• Goal
Please extract each line in the entries below that contains the word "with" and copy it in full. Case counts when matching.

+===+

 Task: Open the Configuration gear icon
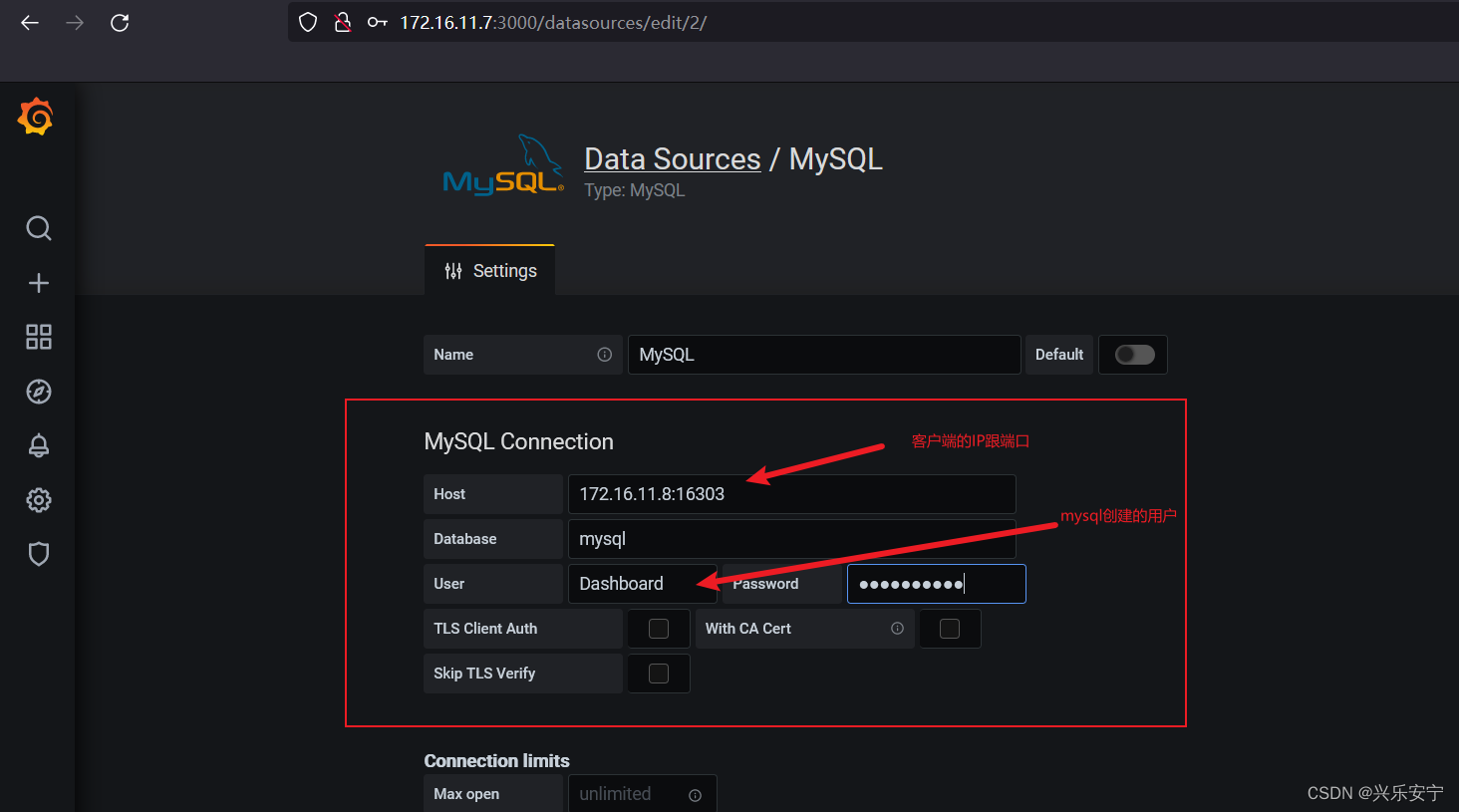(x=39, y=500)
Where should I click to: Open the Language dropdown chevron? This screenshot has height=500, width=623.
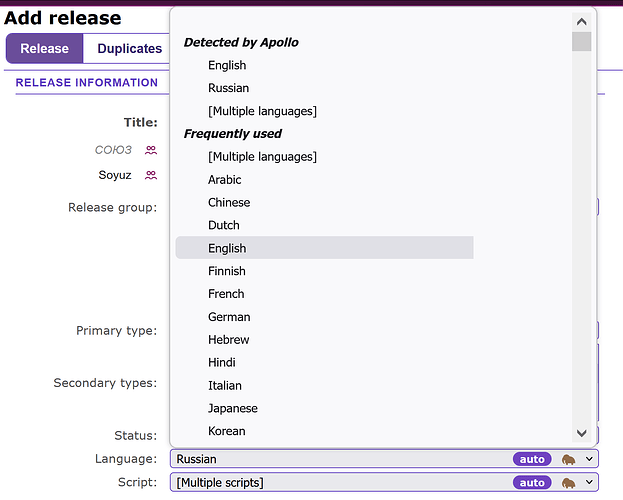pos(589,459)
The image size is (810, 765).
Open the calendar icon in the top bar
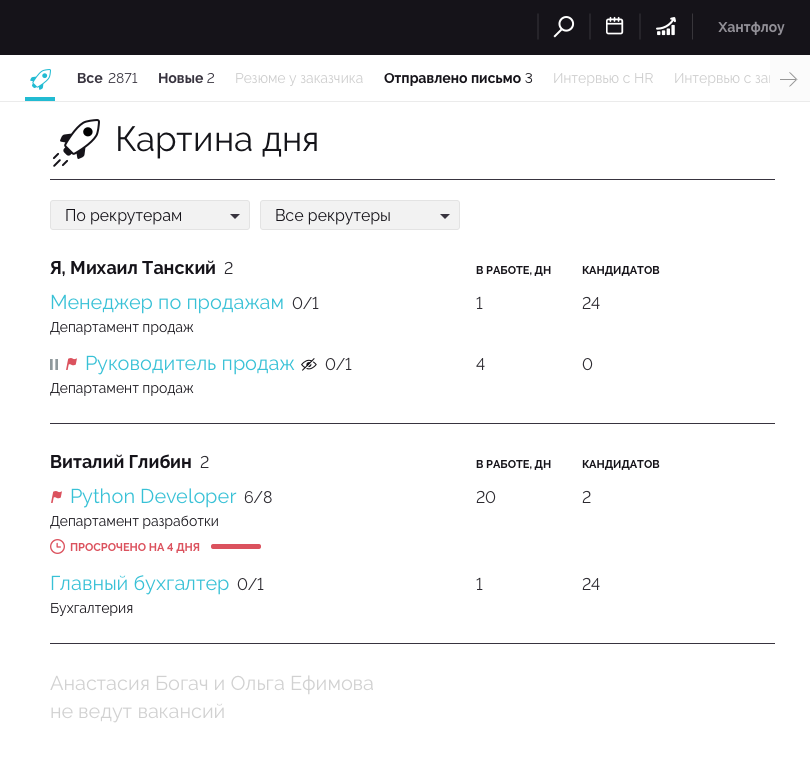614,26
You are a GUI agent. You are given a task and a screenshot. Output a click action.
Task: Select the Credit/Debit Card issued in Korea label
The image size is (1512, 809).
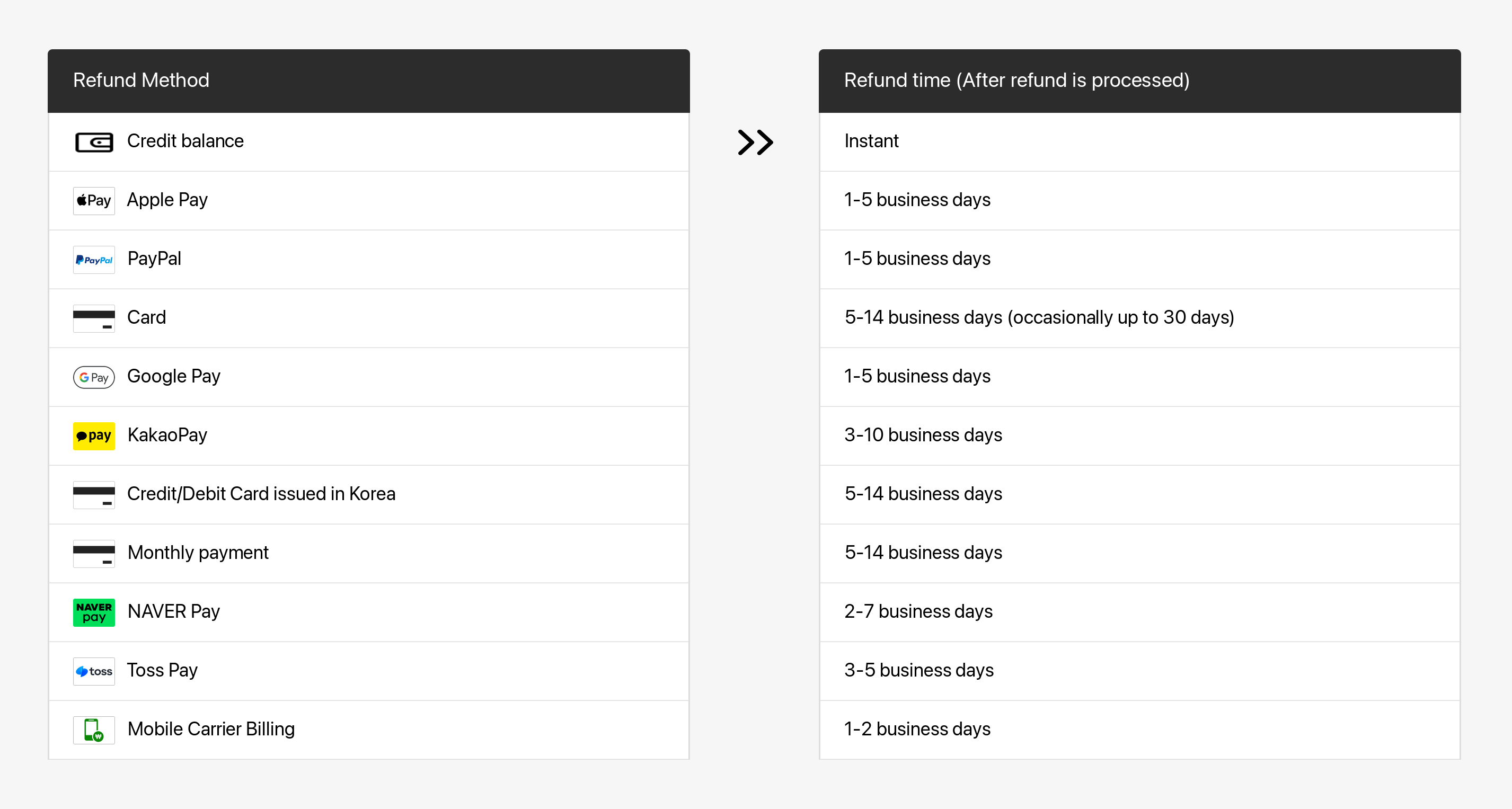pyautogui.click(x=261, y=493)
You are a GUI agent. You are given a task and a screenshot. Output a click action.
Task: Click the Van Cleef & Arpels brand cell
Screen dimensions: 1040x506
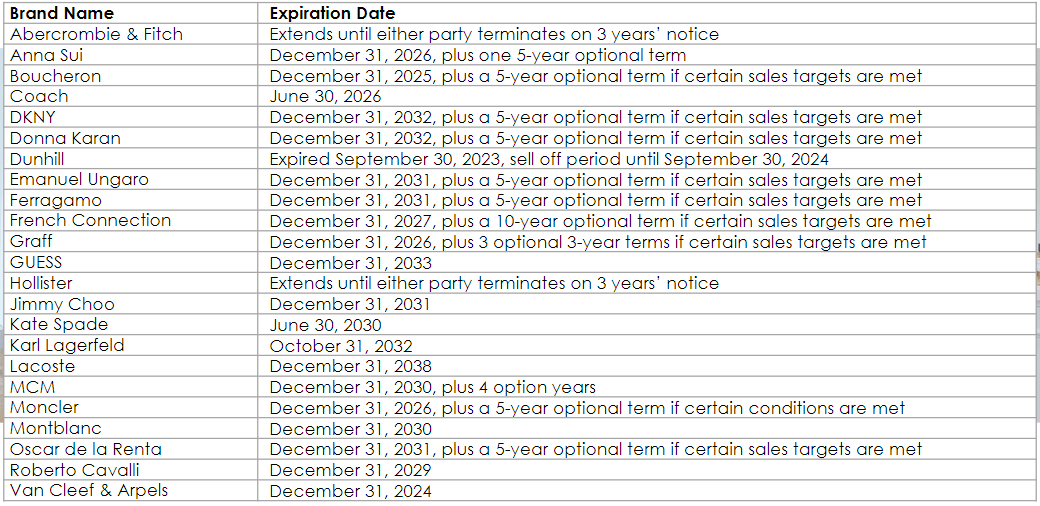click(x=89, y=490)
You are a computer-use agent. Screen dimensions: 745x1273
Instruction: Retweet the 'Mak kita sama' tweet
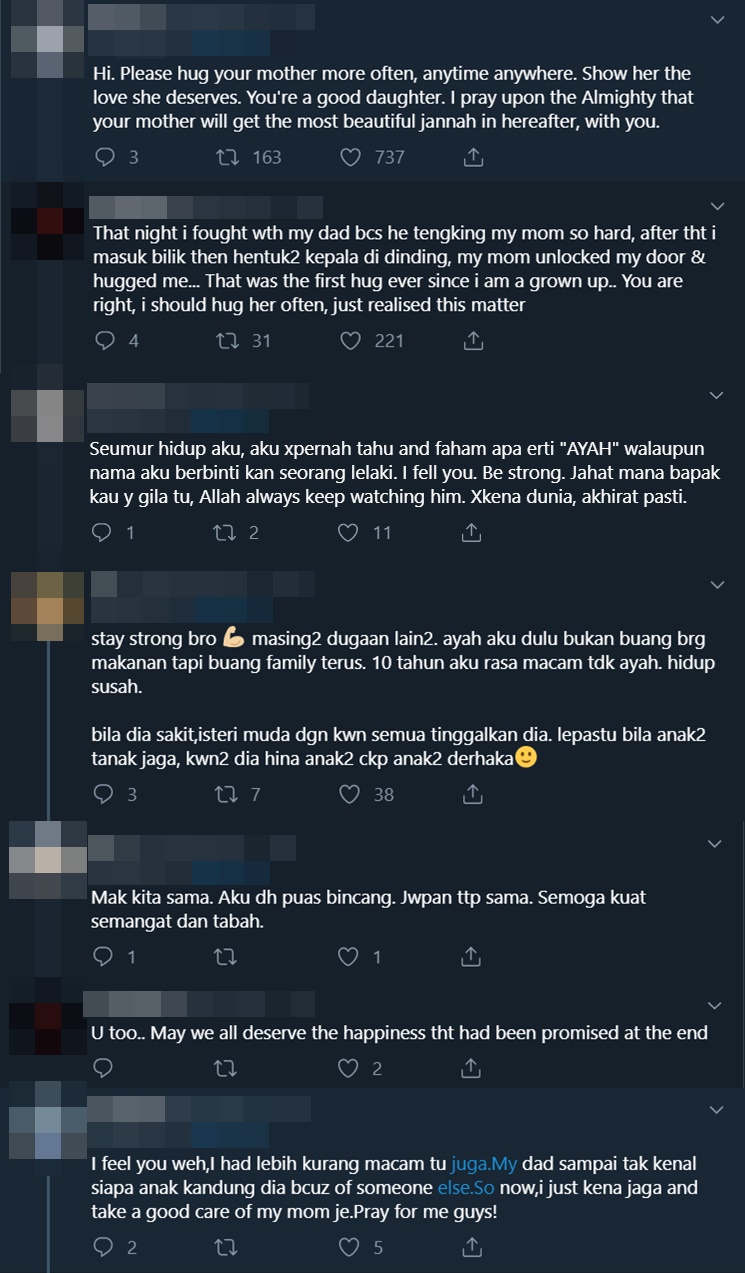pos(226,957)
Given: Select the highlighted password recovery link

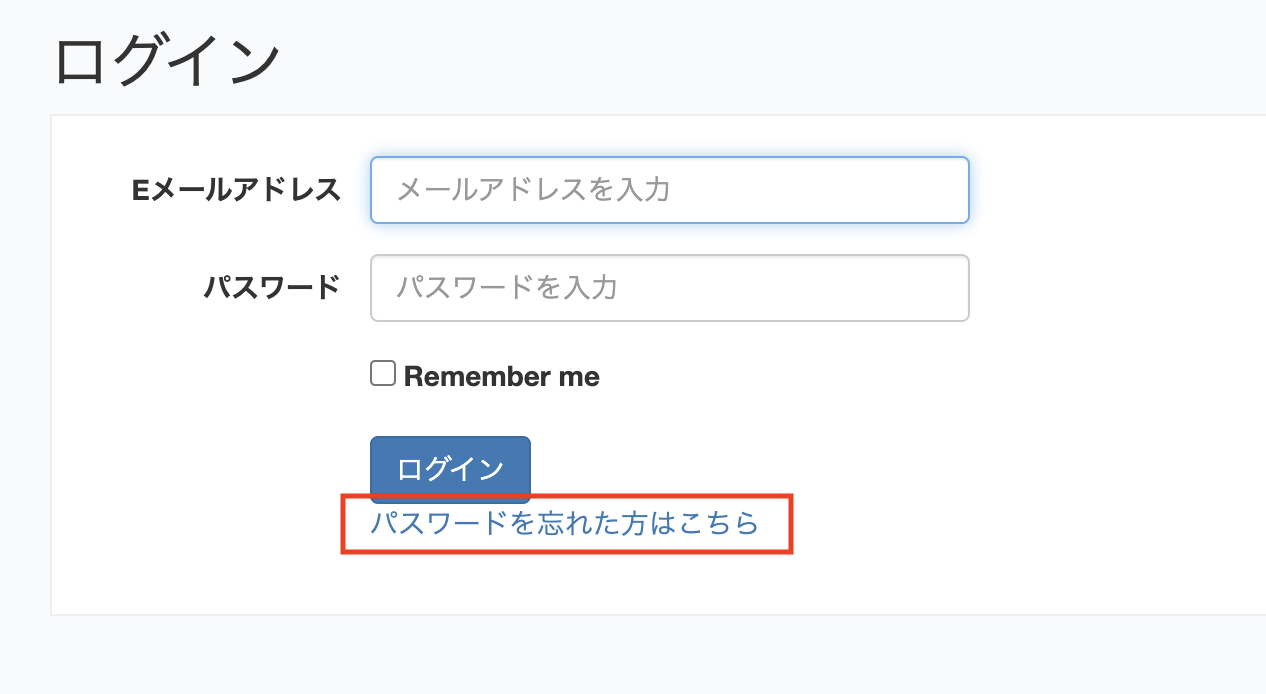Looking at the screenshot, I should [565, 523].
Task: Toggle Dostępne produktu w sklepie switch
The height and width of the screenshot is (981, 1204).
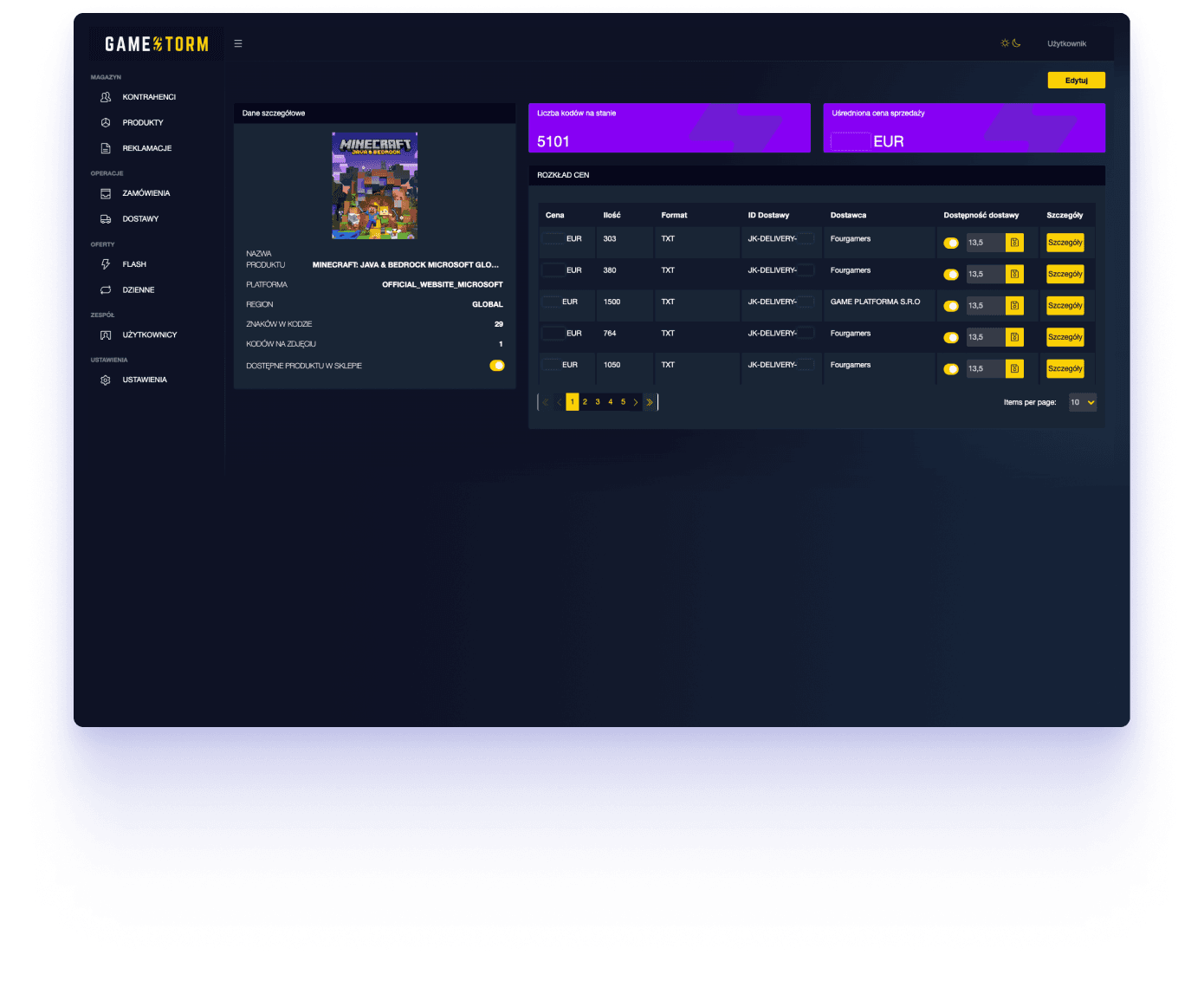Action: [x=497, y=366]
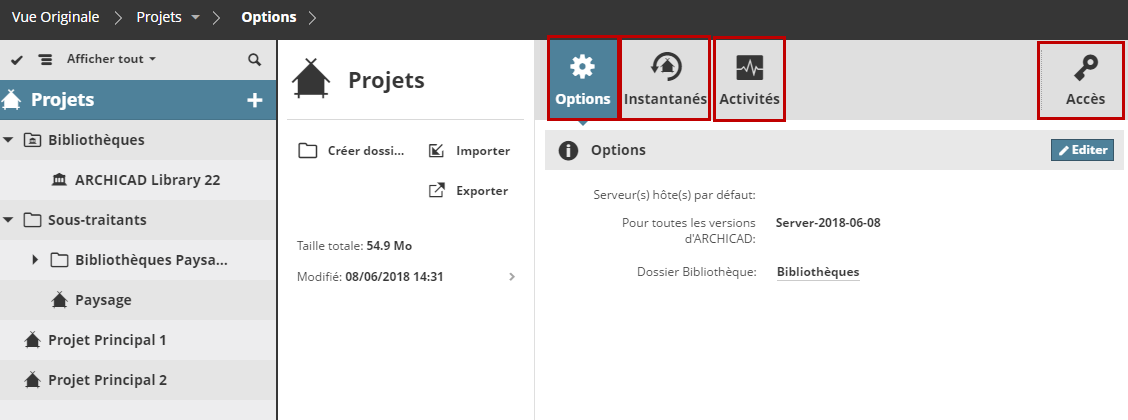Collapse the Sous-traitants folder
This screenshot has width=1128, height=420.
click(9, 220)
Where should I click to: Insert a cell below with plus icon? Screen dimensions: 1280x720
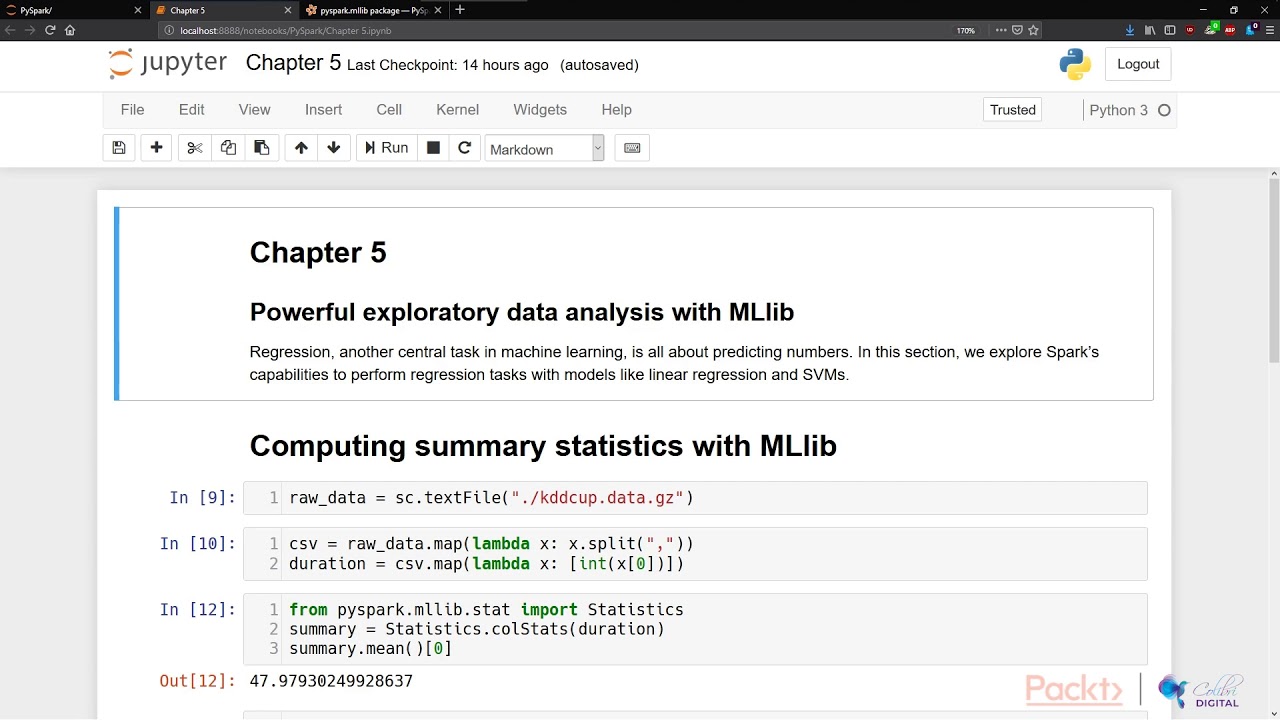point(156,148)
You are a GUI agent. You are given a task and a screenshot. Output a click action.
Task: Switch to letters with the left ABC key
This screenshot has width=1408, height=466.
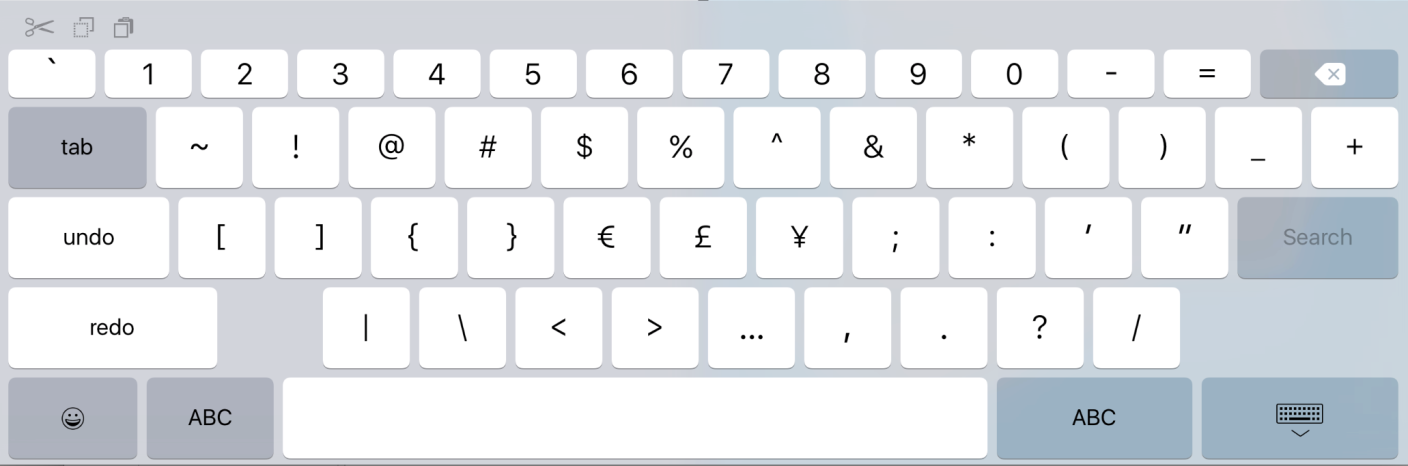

+===+

• Response to this exercise
Where should I click to: Insert a cell below with plus icon? Screen dimensions: 1280x720
Task: Switch to letters with the left ABC key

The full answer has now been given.